Mit fällt dazu eher eine andere Beschreibung ein: Unnachgiebigkeit, die eher mit Sturheit, Recht-haberei und Unbelehrbarkeit in einer Reihe steht.
Alles eine Frage der (Fein-)Analyse und des Standpunktes.
Die DM war 54 Jahre lang eine Erfolgsgeschichte...
... der Euro war von Anfang an eine Schrottgeschichte. Wenn also der Wunsch nach Stabilität wie er bei der DM gegeben war, der Ausdruck von Sturheit ist, dann bin ich genauso stur wie die weit überwiegenden Deutschen und auch der Europäer.
Auch die griechischen Bürger wollen eine harte Währung, nur können deren Regierungen damit nicht umgehen.
Und in der ganzen Angelegenheit werden immer die Seiten verwechselt und den Deutschen Schuld zugeschoben wo es keine gibt. Noch einmal zur Erinnerung:
Griechenland will Geld haben weil es das vorherige Geld blödsinnig verdummt hat. Wir entscheiden nur darüber, ob wir es den Griechen geben wollen.
Und wenn Gabriel, Hollande, Gysi und sonstige Sozialisten sich der sozialistischen Internationalen mehr verpflichtet fühlen als dem eigenen Volk, dann sollen die schauen wo sie das Geld für Griechenland auftreiben. Die meisten Europäer fühlen sich der sozialistischen Internationalen nämlich nicht verpflichtet.
Nicht Schäuble ist das Problem...
Schäuble ist lediglich unhöflich, arrogant und besserwisserisch. Im Kern hat er allerdings das erkannt, was jeder aber auch wirklich jeder Ökonom, die griechische Regierung und verantwortungsvolle Politiker weiß.
Griechenland hat in der aktuellen Situation selbst bei einer vollkommenen Rosskur und der plötzlichen Entwicklung zum bürokratischen Vorzeigestaat nicht den Hauch einer Perspektive. Nicht erst seit Syriza sondern bereits seit 2010. Dieser Schuldenberg ist weder durch härteste Sparmaßnahmen noch durch das massivste schuldenfinanzierte Investitionspaket in irgendeiner Weise beherrschbar.
Die Griechen machen jetzt also wie in den letzten fünf Jahren irgendwelche Reformen oder setzen diese halbherzig um, wohlwissend, das man in drei Jahren keinen Schritt weiter ist.
Merkel ist das Problem. All die Bürgschaften dürfen ihr vor Ende ihrer Amtszeit nicht auf die Füße fallen. Deshalb gibt es keine tragfähige Lösung, sei es ein verantwortungsvoller Grexit oder eben ein Schuldenschnitt.

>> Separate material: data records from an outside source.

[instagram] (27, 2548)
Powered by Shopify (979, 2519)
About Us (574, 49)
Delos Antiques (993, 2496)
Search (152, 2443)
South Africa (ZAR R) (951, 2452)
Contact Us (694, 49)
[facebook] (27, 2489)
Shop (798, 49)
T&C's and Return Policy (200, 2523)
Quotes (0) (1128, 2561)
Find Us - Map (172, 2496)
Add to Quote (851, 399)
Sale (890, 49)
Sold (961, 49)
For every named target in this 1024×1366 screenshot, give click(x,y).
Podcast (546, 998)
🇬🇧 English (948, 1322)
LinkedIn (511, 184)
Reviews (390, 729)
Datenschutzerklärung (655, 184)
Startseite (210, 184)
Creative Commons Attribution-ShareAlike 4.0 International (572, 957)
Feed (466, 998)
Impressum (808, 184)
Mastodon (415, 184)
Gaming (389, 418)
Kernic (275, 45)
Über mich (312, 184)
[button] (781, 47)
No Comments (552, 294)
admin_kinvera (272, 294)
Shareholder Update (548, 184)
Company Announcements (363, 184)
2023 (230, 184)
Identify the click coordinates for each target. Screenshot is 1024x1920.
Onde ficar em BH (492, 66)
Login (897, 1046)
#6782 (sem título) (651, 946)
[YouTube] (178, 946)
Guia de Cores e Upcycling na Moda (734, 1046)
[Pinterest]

Es gilt die formale Abschreibung von 100 Mrd. zu vermeiden, Geld das effektiv verbrannt ist.
Und für die Vertuschung ihrer Verantwortung gefährdet sie das europäische Projekt und versperrt den Griechen - gleich welche - Perspektive. Ein Armutszeugnis. Irgendwann wird nicht mehr die ihr wohlgesonnene Presse sondern die Geschichte diese "Politik" beurteilen. Und dieses Urteil wird desaströs...
@14Schuldenschnitt beiseite! Welche Perspektive hat den Griechen
.
land nach Ihrer Auffassung?
Denn ein Schuldenschnitt bringt kurz- und mittelfristig eh keine Vorteile!
Der Grexit ist noch lange nicht vom Tisch.
Und aus dem Grund darf man ihn auch nicht unter den Tisch fegen. Im Gegenteil: Er muss als reale Option im Spiel bleiben.
Ich gehe sogar noch einen Schritt weiter. Wir sollten zwischen den Zeilen den Dexit mit allen Konsequenzen (zurückweisen der Bürgschaften) ins Gespräch bringen. Damit Südeuropa endlich aufatmen kann und uns niemand mehr die teutonische Eroberung Europas vorwerfen kann. Tun wir uns doch mit GB zusammen.
Die Meinungsmache
ist so intensiv wie nie.
Wenn diese Wähler wüssten, dass sie die nächsten nach diesem neoliberalen Feldversuch sind! Wie immer merkeln sie das vermutlich zu spät.